Discussion in 'Journalism topics only' started by silentbob, Nov 6, 2008.

  1. silentbob

    silentbob Member

    I'm a big fan of what ESPN.com does with the E-ticket and the OTL features.
    That type of writing doesnt really exist anymore in newspapers. And these pieces are always well crafted and superbly written, worthy of BASW consideration in my opinion.

    But I'm starting to tire of the pieces that look back at a lost loved one.

    Just off the top of my head: Len Bias, Lymon Bostock, the one a couple weeks ago, another today. And I'm sure I'm missing one, two or seven.

    These are all great stories, but I don't think you can keep hitting that sentimental chord with your readership. You have to space it out. There are a million stories out there that have nothing to do with death. Find them.
     
  2. spaceman

    spaceman Active Member

    how about "the death of good stories?"
     
  3. Joe Williams

    Joe Williams Well-Known Member

    But writing about a death is the surest way to win an award. It's been demonstrated time and again. So what have you got against awards?! ;)
     
  4. I had a streak early in my career where I wrote about five such death pieces in a row. For a while, I thought I was seriously a Writer. Then I read collections by Gary Smith and Charles Pierce and realized that stories didn't have to be maudlin to be compelling. Then I read Buster Olney's book and realized you could even write about sports and make it compelling and fascinating, not just make sports peripheral to the story.
     
  5. riverrats95

    riverrats95 Member

    Sun-Sentinel did it yesterday and I will bet that the Herald and PBP will follow with their takes today or tomorrow. It's not just ESPN with the rehash.

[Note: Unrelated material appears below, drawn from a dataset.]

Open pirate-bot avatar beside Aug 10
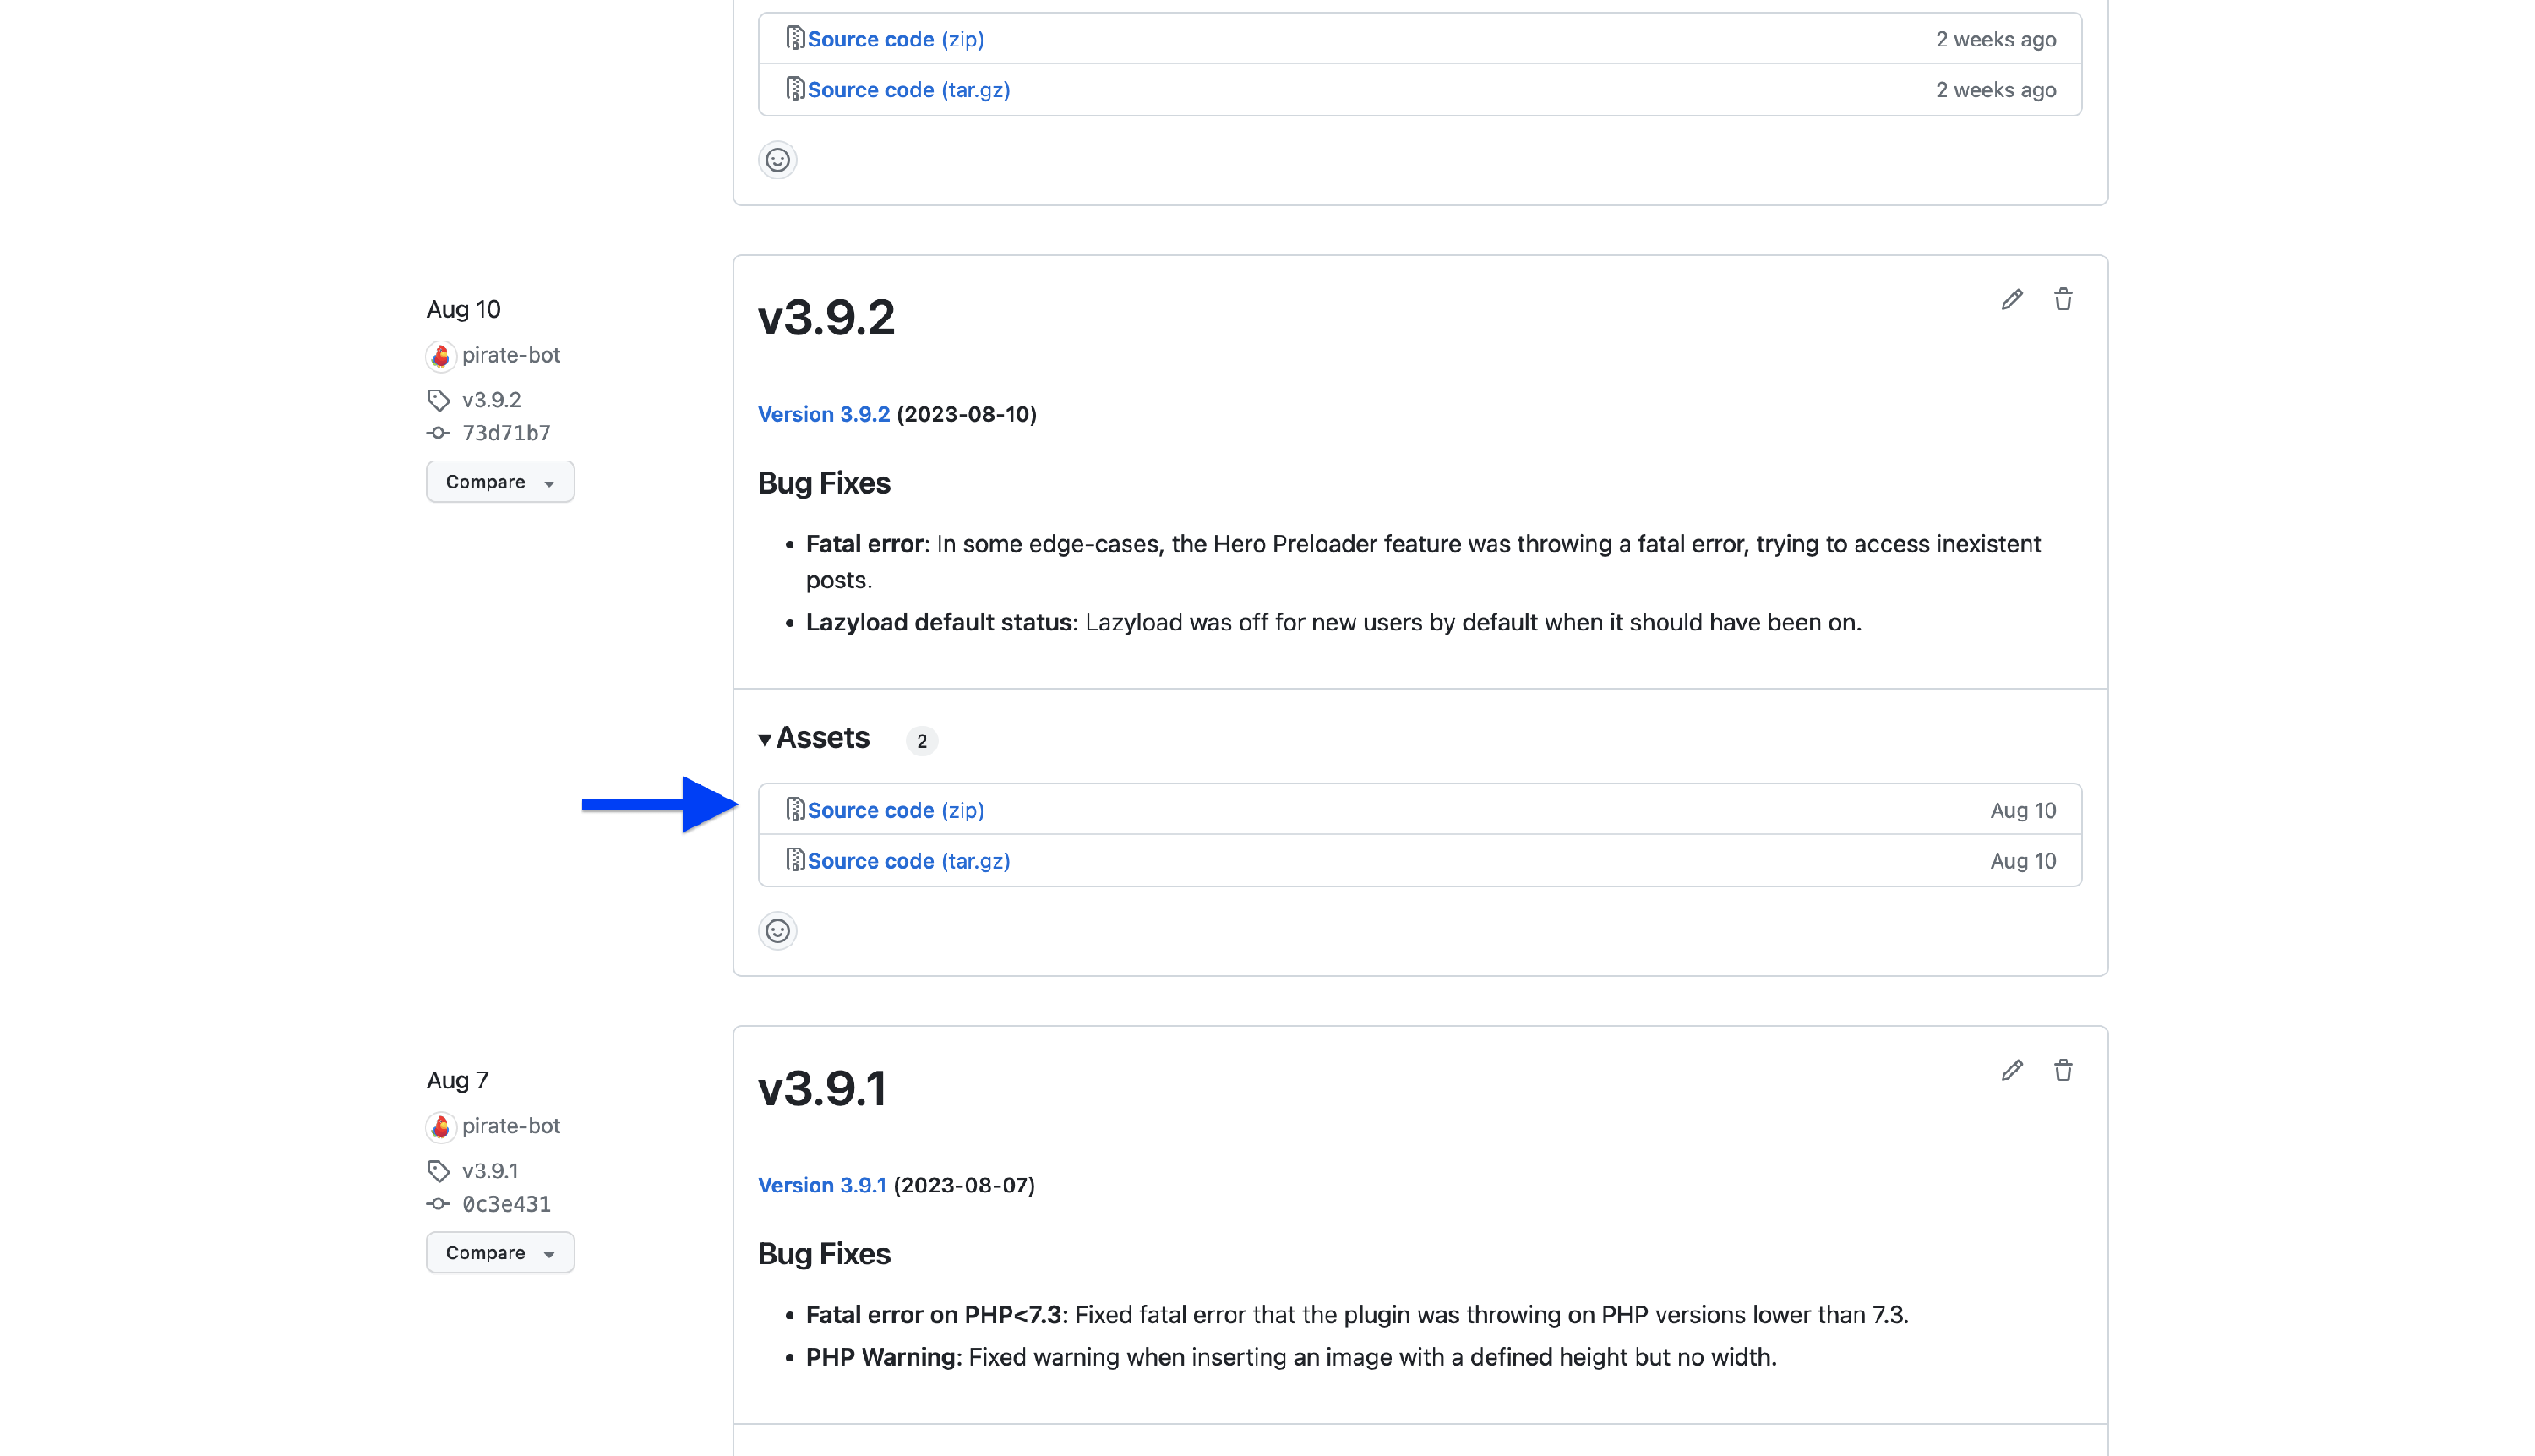 point(440,356)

    http://www.sun-sentinel.com/sports/sfl-pata110808,0,6322248.story
     
  6. SF_Express

    SF_Express Active Member

    I was thinking about this very thing like two days ago. Not a week goes by where my local sports section seemingly doesn't have a story about some player carrying the memory of a loved one, either mom or whatever. And frankly, editors really ought to put a foot down on saying, "Enough."

    This isn't to disrespect athletes who have lost somebody close, obviously. But these stories aren't new, and they're not even tear-jerking anymore.
     
  7. henryhenry

    henryhenry Member

    this thread is right on.

    if you've read one 'struggling with death' story, you've read em all.
     
  8. Joe Williams

    Joe Williams Well-Known Member

    School teachers and plumbers and insurance salesman and retired old farts and rock stars and unemployed newspaper grunts all deal with the deaths of loved ones, and go about their jobs and lives.

    Working up some big tearjerker on somebody who happens to sweat at a sport, either for a living or for a hobby, is a waste of emotions, time and resources. No wonder some staffs get targeted for forced shrinking, if that's the best they can come up with.
     
  9. Mizzougrad96

    Mizzougrad96 Active Member

    Wow, an AP story on the anniversary of Pata's death. Nice work Sun-Sentinel.
     
  10. SF_Express

    SF_Express Active Member

     
  11. Go State

    Go State Member

    Asking a serious question here: Do these stories keep getting done to please people pertaining to that loved one? What I mean is, if you write a story regarding one football player who lost his mom and is trucking on, doesn't that mean you have to write the same story the following week if another football player loses his mom? Are papers worried readers are going to say, "Well, you did a story on that player and his mom, so why not this player and his mom?"

    I know the topic originally was started because of ESPN, but maybe it's a domino effect that has continued and reached the WWL. I could be extremely wrong, but it just seems like people are saying, "Well, we wrote that story, we should probably do this one, too."
     
  12. jgmacg

    jgmacg Guest

    Not to play contrarian, but most literature throughout most of human history is in one way or another about death. It is, after all, one of the only human experiences everyone everywhere shares.

    Rather than say we shouldn't write about death - or coping with death, or fearing death, or reconciling ourselves to death - how about we say that we shouldn't write about death in the same tired ways we so often do.